The slabby Verrazzano “monument” has been removed from Memorial Park . . . thank god. We should commemorate the 1524 voyage of Italian explorer Giovanni da Verrazzano — he probably came up with our state name — but this cheap concrete mess did him no honor. It wasn’t bad design — it was no design. Those brick footings are dire.
I suspect that the thing was removed to improve the crowd flow on WaterFire nights. This is a busy spot located between the Ten31 Productions living gargoyles and valkyries, the Starry Starry night display, the seating along the riverfront, and people returning to their cars. Verrazzano was just in the way. And we renamed the Jamestown Bridge after him which is a much greater honor, and more fitting.
I hope this monument hasn’t been relocated; I can’t find any reference to it. The inscription on the back noted that it had been donated by the people of Greve in Chianti and Carrara. I wonder if they ever saw the finished product — the standards for monument building in Tuscany are pretty high.

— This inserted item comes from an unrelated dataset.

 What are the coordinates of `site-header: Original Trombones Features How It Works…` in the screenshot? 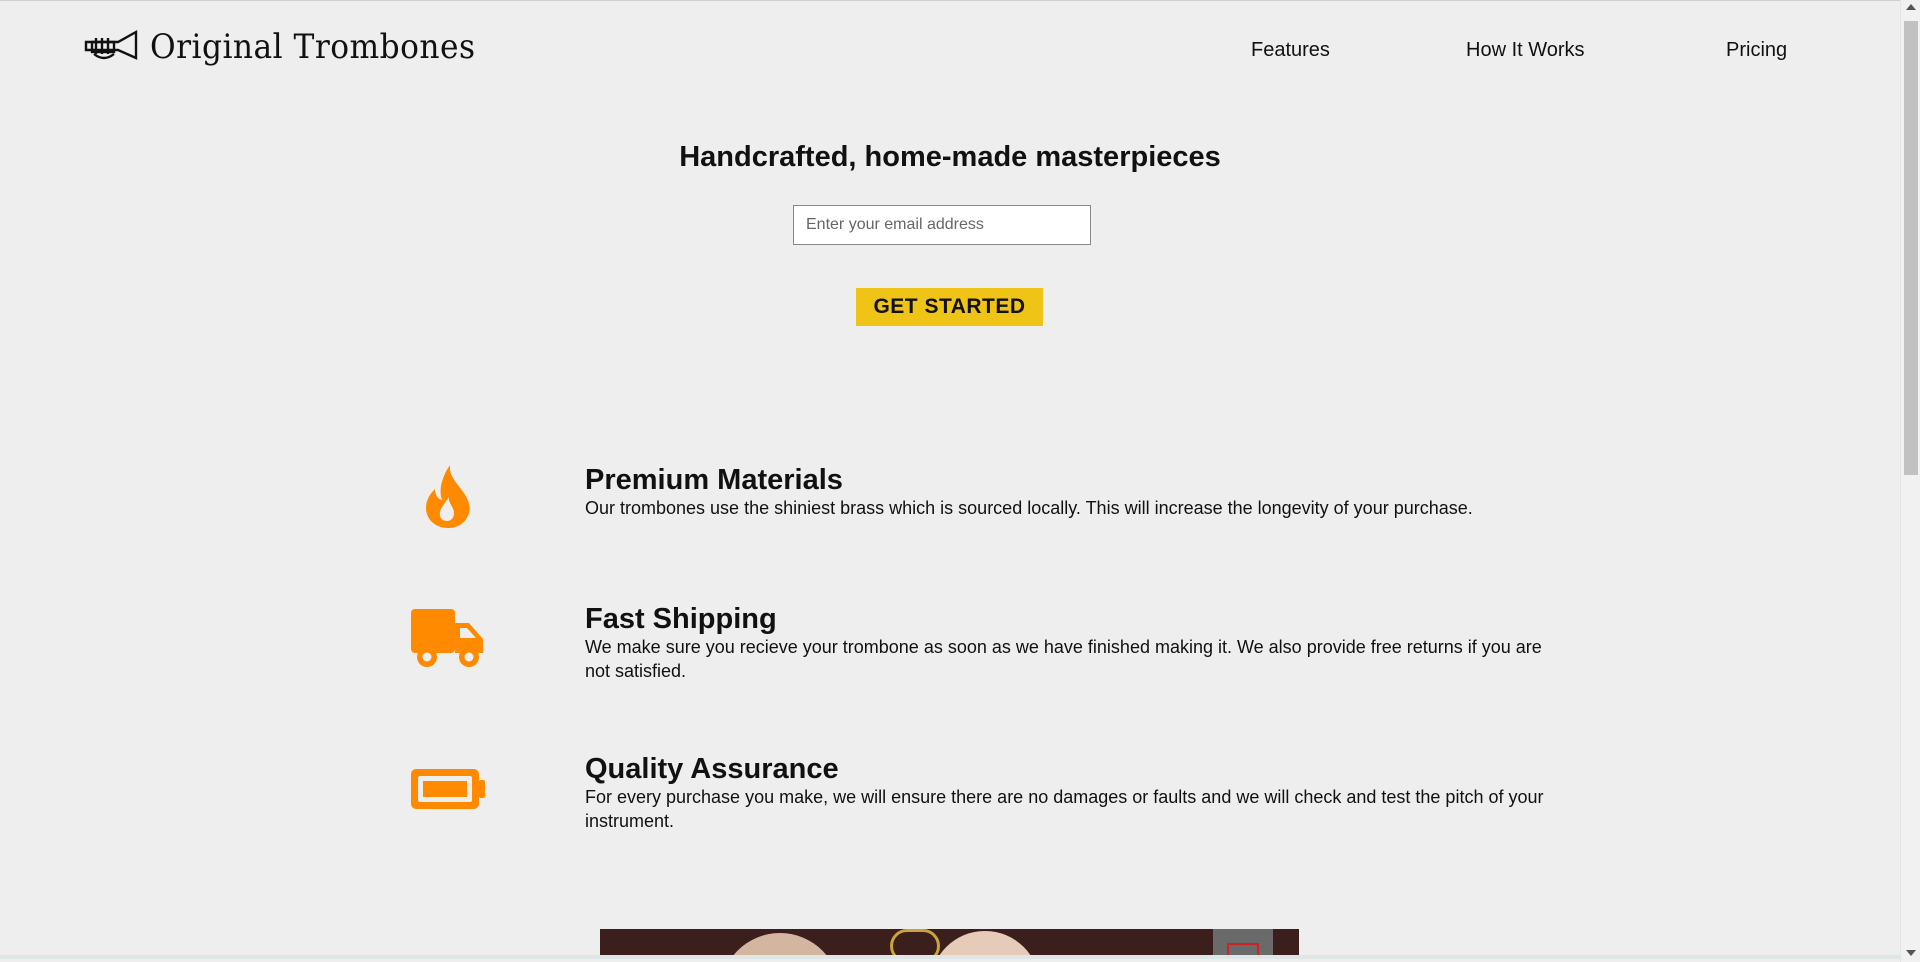 It's located at (950, 51).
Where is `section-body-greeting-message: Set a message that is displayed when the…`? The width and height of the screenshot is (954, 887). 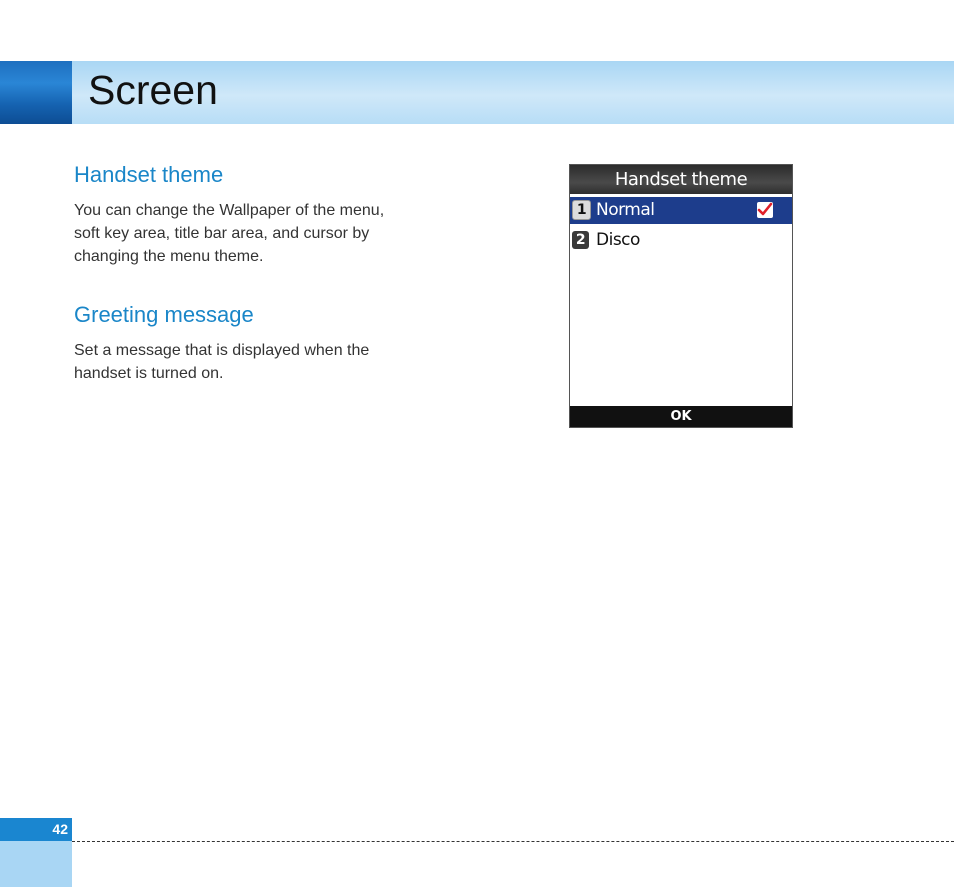
section-body-greeting-message: Set a message that is displayed when the… is located at coordinates (254, 362).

Fun fact: Verrazzano was eaten by cannibals. Probably. According to Tony Horwitz* in his hilarious and informative book, “A Voyage Long and Strange,”
In 1528, on a return voyage to America, Verrazzano went ashore on a Caribbean island that ppeared deserted. He was quickly seized by natives, the “cut into pieces and eaten down to the smallest bone.” Or so claims the only surviving account of his landing . . .
He should have stuck with the Narragansetts.
*Mr. Horwitz, a Brown alum, died unexpectedly last year. (NYT obit.)
2 thoughts on “Did You Even Notice?”
The monument was actually moved to St. John’s Park, which is at the corner of Atwells & Sutton St. :/
The claim that Verrazano was eaten by cannibals may well have been Spanish propaganda to bolster the moral case for its conquests and mistreatment of native Americans. Good article.